Nous aurions presque besoin d'un travail de sociologue et d'analyse des pratiques existant dans d'autres pays pour parvenir à mieux sensibiliser la population au risque. J'ai toutefois été frappée par le fait que, en matière de risques naturels, les populations et les élus semblaient désormais totalement préparés à leur survenue dans certains territoires en raison de leur fréquence ; les plans communaux de sauvegarde fonctionnent bien. Les inondations dans le sud de notre pays ont malheureusement provoqué la mort de douze personnes ces derniers mois mais, dans ces conditions très particulières, on a su évacuer des populations et prendre des mesures de précaution. Finalement, j'ai l'impression que les progrès ont été moins rapides en matière de risques technologiques : nous devrons sans doute nous inspirer de cette culture des risques naturels pour l'étendre aux risques technologiques, même si ces derniers sont heureusement moins récurrents. En tout cas, nous avons manifestement des marges de progrès.
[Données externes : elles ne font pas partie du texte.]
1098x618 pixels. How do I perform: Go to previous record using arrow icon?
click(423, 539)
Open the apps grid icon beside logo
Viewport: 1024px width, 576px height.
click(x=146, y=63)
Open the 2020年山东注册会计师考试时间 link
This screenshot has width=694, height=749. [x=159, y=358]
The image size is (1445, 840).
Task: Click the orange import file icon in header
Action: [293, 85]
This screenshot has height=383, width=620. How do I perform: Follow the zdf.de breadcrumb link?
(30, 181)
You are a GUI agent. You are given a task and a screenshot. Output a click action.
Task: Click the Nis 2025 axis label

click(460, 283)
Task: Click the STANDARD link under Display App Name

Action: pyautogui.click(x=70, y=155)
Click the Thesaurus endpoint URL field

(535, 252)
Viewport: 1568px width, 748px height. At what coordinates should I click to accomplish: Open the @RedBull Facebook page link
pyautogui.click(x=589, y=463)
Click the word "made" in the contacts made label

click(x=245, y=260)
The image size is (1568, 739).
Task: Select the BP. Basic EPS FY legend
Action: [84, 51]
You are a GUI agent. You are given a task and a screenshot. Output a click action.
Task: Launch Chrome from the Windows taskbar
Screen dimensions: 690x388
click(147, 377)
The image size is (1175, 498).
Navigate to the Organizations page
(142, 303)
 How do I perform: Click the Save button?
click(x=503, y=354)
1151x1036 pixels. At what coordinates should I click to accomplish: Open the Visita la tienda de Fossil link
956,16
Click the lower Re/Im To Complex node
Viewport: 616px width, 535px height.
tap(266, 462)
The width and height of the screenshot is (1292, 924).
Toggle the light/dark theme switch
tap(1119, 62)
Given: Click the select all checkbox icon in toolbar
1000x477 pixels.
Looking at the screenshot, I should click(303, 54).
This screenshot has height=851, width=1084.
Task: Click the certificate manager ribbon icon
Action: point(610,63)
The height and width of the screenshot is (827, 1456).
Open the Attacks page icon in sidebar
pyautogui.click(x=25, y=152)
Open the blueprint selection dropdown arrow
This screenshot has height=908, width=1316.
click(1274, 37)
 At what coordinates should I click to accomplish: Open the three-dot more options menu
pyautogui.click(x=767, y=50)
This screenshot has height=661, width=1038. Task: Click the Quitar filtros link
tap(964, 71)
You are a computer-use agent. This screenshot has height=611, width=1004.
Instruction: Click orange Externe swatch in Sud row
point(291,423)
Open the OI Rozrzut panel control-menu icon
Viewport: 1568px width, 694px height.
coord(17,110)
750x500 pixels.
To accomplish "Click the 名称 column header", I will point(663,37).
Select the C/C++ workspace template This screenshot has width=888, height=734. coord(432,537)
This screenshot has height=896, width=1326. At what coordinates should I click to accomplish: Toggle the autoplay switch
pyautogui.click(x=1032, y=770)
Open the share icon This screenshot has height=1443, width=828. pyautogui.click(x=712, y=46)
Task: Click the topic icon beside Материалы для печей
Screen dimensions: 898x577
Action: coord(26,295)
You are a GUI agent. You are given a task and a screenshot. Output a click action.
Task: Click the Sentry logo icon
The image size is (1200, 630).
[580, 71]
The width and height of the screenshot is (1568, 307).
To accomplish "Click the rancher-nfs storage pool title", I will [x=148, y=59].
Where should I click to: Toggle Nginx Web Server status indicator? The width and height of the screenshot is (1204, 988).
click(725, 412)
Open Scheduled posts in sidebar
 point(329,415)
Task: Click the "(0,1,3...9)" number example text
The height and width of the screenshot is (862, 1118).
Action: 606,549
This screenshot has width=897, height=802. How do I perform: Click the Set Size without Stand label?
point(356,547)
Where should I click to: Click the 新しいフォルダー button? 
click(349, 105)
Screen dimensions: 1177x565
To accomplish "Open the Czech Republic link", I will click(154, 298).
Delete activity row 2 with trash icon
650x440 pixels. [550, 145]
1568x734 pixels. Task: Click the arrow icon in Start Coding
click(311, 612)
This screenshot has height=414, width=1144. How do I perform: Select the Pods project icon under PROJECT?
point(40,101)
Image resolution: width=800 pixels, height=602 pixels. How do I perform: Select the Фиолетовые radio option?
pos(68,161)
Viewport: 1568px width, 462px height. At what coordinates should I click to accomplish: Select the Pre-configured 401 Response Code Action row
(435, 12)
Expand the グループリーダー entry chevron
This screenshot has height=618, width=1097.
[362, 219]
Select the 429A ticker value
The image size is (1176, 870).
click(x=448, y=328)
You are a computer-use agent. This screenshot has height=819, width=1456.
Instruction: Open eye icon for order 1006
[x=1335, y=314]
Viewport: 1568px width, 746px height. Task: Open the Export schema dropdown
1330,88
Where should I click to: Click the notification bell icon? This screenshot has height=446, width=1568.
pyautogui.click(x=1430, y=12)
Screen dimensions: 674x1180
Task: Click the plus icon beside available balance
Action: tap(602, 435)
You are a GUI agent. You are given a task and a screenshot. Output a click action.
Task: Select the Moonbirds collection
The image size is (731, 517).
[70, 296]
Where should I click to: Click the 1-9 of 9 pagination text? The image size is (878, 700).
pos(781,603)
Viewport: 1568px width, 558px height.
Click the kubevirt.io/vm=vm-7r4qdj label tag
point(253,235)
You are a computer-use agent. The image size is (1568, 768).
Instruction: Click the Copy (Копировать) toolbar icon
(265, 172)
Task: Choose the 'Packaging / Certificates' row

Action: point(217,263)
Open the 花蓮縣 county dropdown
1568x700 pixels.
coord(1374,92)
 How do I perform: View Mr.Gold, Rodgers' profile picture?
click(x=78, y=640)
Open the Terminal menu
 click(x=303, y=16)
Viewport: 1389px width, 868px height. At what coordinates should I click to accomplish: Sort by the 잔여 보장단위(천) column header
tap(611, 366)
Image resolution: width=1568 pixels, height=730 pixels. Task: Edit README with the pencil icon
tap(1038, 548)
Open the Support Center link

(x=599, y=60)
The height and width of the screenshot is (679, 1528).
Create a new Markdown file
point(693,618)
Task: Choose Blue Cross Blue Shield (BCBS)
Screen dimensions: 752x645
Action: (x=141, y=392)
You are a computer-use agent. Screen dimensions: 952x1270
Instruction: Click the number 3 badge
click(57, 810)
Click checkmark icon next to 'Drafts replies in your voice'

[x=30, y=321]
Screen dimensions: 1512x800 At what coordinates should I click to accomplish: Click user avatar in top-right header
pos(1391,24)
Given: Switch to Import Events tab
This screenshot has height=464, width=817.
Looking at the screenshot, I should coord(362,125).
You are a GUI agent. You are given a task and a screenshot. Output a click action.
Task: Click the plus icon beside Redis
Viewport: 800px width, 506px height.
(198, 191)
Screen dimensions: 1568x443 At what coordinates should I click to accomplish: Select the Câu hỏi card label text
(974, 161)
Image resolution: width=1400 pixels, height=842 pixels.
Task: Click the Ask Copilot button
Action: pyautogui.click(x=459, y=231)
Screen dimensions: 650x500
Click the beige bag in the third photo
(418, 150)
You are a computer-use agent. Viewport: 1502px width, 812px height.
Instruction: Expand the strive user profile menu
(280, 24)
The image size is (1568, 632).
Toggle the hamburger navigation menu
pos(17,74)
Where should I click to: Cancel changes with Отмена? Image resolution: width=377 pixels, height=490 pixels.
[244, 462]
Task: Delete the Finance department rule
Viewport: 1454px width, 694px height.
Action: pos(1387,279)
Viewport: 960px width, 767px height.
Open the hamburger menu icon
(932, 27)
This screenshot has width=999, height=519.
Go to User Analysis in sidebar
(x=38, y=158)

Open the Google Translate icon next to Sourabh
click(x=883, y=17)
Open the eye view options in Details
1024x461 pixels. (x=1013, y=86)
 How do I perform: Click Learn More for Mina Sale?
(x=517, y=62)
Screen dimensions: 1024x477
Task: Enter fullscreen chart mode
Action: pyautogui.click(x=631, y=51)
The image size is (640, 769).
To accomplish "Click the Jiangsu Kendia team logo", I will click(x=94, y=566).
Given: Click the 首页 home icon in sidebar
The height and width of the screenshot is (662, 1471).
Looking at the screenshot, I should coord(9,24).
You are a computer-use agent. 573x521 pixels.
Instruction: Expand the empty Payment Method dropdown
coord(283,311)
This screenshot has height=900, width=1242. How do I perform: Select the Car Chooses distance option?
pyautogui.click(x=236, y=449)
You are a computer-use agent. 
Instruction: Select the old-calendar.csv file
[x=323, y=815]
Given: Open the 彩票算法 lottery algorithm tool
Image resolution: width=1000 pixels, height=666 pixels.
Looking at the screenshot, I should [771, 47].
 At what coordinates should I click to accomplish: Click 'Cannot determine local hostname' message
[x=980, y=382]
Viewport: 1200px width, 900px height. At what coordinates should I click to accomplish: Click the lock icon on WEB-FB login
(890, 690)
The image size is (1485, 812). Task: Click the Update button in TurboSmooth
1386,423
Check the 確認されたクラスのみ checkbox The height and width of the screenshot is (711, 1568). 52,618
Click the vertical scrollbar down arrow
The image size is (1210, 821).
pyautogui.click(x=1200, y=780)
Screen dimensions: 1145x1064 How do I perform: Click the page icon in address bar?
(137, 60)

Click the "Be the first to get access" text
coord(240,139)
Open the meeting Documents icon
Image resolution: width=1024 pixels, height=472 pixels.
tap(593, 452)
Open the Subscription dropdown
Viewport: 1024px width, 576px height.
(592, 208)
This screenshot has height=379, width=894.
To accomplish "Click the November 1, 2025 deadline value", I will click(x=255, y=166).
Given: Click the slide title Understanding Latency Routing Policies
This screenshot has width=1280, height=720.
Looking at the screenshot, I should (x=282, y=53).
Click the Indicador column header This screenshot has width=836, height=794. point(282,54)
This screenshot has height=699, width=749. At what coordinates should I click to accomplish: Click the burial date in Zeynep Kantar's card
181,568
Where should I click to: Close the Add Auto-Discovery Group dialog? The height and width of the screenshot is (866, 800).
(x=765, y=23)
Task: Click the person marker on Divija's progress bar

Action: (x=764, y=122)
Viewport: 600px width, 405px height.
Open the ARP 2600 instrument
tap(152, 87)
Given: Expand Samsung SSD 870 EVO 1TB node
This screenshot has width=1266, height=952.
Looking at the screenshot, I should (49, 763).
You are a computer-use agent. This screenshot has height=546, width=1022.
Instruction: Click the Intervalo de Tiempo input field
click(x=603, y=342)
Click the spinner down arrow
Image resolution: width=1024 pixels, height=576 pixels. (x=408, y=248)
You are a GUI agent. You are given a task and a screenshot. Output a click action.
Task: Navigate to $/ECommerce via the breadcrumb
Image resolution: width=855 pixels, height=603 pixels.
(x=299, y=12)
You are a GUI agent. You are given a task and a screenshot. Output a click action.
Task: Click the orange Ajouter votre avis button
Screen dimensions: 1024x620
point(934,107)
Pour répondre à Mme Stéphanie Kerbarh, des insuffisances ont été soulevées par le parquet. La DREAL a dressé un certain nombre de procès-verbaux pour des manquements. Je ne commenterai pas l'enquête judiciaire en cours mais il est clair que certaines choses sont perfectibles, par exemple la fourniture d'informations concernant les produits présents sur site. Il existe des réponses assez simples, comme le fait de disposer d'un site informatique – un cloud – afin que l'information reste disponible même en cas d'incendie.

Le décret du 21 novembre 2019 relatif aux plateformes industrielles pourra aussi avantageusement être mis à profit pour le partage des moyens d'intervention et des réseaux de mesures.

Sur la question de l'interlocuteur unique, je note que le ministère de la santé est volontaire.

Il est vrai que les citoyens s'intéressent d'abord aux risques en matière de santé ; cela étant, laissons le Premier ministre prendre connaissance des propositions de l'inspection interministérielle sur ces questions. Je reste convaincue que les préfets, qui représentent l'ensemble du Gouvernement, ainsi qu'un bureau d'enquêtes accident ont un rôle à jouer dans ce type de crises.

Nous avons rappelé aux exploitants la nécessité de s'assurer qu'ils avaient bien en tête leur plan d'intervention en cas d'incendie. Ce rappel n'a pas été inutile : si je n'ai pas de remontées spectaculaires de la part des préfets, certains industriels m'ont dit que c'était une bonne idée de réviser leur plan d'opération interne (POI) en cas d'incendie.

L'augmentation des contrôles de terrain renvoie à la modernisation de l'action publique. Il est possible d'alléger un certain nombre de missions en les digitalisant et en faisant accomplir les tâches plus administratives par d'autres agents que les inspecteurs. Nous devons dès cette année libérer du temps pour que ces derniers augmentent le nombre de contrôles de terrain.

Concernant la sous-traitance, nous avons déjà eu l'occasion d'évoquer ce sujet à propos du nucléaire : normalement, quand on fait intervenir un sous-traitant, celui-ci est réputé être informé de l'ensemble des mesures de sécurité qui sont prises sur le site.

S'agissant des CHSCT, il est bien prévu, notamment pour les installations classées Seveso, de maintenir un comité « santé, sécurité et conditions de travail » (CSSCT) au sein du CSE. Il est en effet très important que les salariés travaillant dans ce type de sites continuent à être étroitement associés à la prévention des risques.

Enfin, la question de l'antériorité renvoie à la responsabilité des industriels. Un industriel doit normalement disposer d'un service compétent s'il manipule des matières dangereuses : il doit connaître la réglementation. Par ailleurs, les fédérations professionnelles et les chambres de commerce et d'industrie peuvent jouer un rôle d'information. Le ministère publie également régulièrement des informations et organise des animations locales. Nous devons compter sur la responsabilité des acteurs, faute de quoi il faudrait instaurer un processus de surveillance permanente, ce qui ne paraît pas réaliste.